Records provided »

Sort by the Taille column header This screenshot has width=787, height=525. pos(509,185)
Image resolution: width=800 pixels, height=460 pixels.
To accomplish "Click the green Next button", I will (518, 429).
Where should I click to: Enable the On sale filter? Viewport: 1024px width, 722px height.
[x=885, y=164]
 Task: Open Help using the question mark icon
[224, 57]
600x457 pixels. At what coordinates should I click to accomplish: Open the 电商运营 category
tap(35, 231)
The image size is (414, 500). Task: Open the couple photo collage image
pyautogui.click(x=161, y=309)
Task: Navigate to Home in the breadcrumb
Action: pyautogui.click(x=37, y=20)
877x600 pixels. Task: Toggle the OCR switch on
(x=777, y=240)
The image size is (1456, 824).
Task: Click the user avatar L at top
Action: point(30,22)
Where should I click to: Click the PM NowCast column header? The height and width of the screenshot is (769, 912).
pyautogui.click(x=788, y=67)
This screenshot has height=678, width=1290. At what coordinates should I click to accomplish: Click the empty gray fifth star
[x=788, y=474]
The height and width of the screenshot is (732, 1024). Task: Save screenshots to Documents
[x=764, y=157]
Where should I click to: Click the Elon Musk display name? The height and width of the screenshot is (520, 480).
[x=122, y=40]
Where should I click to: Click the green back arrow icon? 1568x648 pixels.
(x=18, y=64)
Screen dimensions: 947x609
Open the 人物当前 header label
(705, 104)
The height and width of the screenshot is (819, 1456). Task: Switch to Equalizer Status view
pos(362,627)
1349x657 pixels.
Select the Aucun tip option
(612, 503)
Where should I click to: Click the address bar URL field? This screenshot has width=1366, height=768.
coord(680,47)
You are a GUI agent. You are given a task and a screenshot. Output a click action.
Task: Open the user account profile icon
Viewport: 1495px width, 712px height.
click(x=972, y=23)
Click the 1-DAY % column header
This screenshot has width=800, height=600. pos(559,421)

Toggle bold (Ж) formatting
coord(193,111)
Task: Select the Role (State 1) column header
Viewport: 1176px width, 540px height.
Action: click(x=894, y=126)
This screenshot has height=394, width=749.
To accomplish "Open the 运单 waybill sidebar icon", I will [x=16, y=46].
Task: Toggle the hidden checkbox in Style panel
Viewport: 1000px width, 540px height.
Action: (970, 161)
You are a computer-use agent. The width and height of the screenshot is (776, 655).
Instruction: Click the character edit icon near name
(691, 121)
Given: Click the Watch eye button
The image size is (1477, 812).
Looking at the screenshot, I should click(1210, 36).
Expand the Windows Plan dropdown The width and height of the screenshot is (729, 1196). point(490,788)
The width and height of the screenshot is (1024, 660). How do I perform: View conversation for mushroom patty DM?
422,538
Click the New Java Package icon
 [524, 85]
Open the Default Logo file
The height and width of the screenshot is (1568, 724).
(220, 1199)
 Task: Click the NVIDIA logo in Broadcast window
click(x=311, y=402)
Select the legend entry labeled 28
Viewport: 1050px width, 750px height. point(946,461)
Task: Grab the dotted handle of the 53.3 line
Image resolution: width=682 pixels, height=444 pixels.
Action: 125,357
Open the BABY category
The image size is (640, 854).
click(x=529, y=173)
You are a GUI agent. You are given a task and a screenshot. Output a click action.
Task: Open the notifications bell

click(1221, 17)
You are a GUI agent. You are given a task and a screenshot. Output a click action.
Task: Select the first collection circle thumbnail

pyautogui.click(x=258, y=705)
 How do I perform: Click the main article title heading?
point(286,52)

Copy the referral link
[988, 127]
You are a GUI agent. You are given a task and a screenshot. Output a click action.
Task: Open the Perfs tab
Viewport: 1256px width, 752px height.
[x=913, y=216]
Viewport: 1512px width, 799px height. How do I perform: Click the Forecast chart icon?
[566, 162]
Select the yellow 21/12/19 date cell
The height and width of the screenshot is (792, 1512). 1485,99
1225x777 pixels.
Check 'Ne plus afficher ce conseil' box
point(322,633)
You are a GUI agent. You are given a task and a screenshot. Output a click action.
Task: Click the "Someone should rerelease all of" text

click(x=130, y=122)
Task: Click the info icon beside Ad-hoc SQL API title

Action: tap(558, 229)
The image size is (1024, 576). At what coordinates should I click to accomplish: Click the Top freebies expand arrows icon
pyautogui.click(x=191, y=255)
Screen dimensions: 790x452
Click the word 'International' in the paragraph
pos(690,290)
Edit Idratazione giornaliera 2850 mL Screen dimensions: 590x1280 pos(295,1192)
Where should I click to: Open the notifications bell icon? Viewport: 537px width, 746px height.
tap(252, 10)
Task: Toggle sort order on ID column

Task description »
Please reproduce all of the rows above character for character, changing nothing.

Response below »
Sort by the Taille column header This screenshot has width=787, height=525. pos(509,185)
Image resolution: width=800 pixels, height=460 pixels.
To accomplish "Click the green Next button", I will (518, 429).
Where should I click to: Enable the On sale filter? Viewport: 1024px width, 722px height.
[x=885, y=164]
 Task: Open Help using the question mark icon
[224, 57]
600x457 pixels. At what coordinates should I click to accomplish: Open the 电商运营 category
tap(35, 231)
The image size is (414, 500). Task: Open the couple photo collage image
pyautogui.click(x=161, y=309)
Task: Navigate to Home in the breadcrumb
Action: pyautogui.click(x=37, y=20)
877x600 pixels. Task: Toggle the OCR switch on
(x=777, y=240)
The image size is (1456, 824).
Task: Click the user avatar L at top
Action: point(30,22)
Where should I click to: Click the PM NowCast column header? The height and width of the screenshot is (769, 912).
pyautogui.click(x=788, y=67)
This screenshot has height=678, width=1290. At what coordinates should I click to accomplish: Click the empty gray fifth star
[x=788, y=474]
The height and width of the screenshot is (732, 1024). Task: Save screenshots to Documents
[x=764, y=157]
Where should I click to: Click the Elon Musk display name? The height and width of the screenshot is (520, 480).
[x=122, y=40]
Where should I click to: Click the green back arrow icon? 1568x648 pixels.
(x=18, y=64)
Screen dimensions: 947x609
Open the 人物当前 header label
(705, 104)
The height and width of the screenshot is (819, 1456). Task: Switch to Equalizer Status view
pos(362,627)
1349x657 pixels.
Select the Aucun tip option
(612, 503)
Where should I click to: Click the address bar URL field? This screenshot has width=1366, height=768.
coord(680,47)
You are a GUI agent. You are given a task and a screenshot. Output a click action.
Task: Open the user account profile icon
Viewport: 1495px width, 712px height.
click(x=972, y=23)
Click the 1-DAY % column header
This screenshot has width=800, height=600. pos(559,421)

Toggle bold (Ж) formatting
coord(193,111)
Task: Select the Role (State 1) column header
Viewport: 1176px width, 540px height.
Action: click(x=894, y=126)
This screenshot has height=394, width=749.
To accomplish "Open the 运单 waybill sidebar icon", I will [x=16, y=46].
Task: Toggle the hidden checkbox in Style panel
Viewport: 1000px width, 540px height.
Action: (970, 161)
You are a computer-use agent. The width and height of the screenshot is (776, 655).
Instruction: Click the character edit icon near name
(691, 121)
Given: Click the Watch eye button
The image size is (1477, 812).
Looking at the screenshot, I should click(1210, 36).
Expand the Windows Plan dropdown The width and height of the screenshot is (729, 1196). point(490,788)
The width and height of the screenshot is (1024, 660). How do I perform: View conversation for mushroom patty DM?
422,538
Click the New Java Package icon
 [524, 85]
Open the Default Logo file
The height and width of the screenshot is (1568, 724).
(220, 1199)
 Task: Click the NVIDIA logo in Broadcast window
click(x=311, y=402)
Select the legend entry labeled 28
Viewport: 1050px width, 750px height. point(946,461)
Task: Grab the dotted handle of the 53.3 line
Image resolution: width=682 pixels, height=444 pixels.
Action: 125,357
Open the BABY category
The image size is (640, 854).
click(x=529, y=173)
You are a GUI agent. You are given a task and a screenshot. Output a click action.
Task: Open the notifications bell

click(1221, 17)
You are a GUI agent. You are given a task and a screenshot. Output a click action.
Task: Select the first collection circle thumbnail

pyautogui.click(x=258, y=705)
 How do I perform: Click the main article title heading?
point(286,52)

Copy the referral link
[988, 127]
You are a GUI agent. You are given a task and a screenshot. Output a click action.
Task: Open the Perfs tab
Viewport: 1256px width, 752px height.
[x=913, y=216]
Viewport: 1512px width, 799px height. How do I perform: Click the Forecast chart icon?
[566, 162]
Select the yellow 21/12/19 date cell
The height and width of the screenshot is (792, 1512). 1485,99
1225x777 pixels.
Check 'Ne plus afficher ce conseil' box
point(322,633)
You are a GUI agent. You are given a task and a screenshot. Output a click action.
Task: Click the "Someone should rerelease all of" text

click(x=130, y=122)
Task: Click the info icon beside Ad-hoc SQL API title

Action: tap(558, 229)
The image size is (1024, 576). At what coordinates should I click to accomplish: Click the Top freebies expand arrows icon
pyautogui.click(x=191, y=255)
Screen dimensions: 790x452
Click the word 'International' in the paragraph
pos(690,290)
Edit Idratazione giornaliera 2850 mL Screen dimensions: 590x1280 pos(295,1192)
Where should I click to: Open the notifications bell icon? Viewport: 537px width, 746px height.
tap(252, 10)
Task: Toggle sort order on ID column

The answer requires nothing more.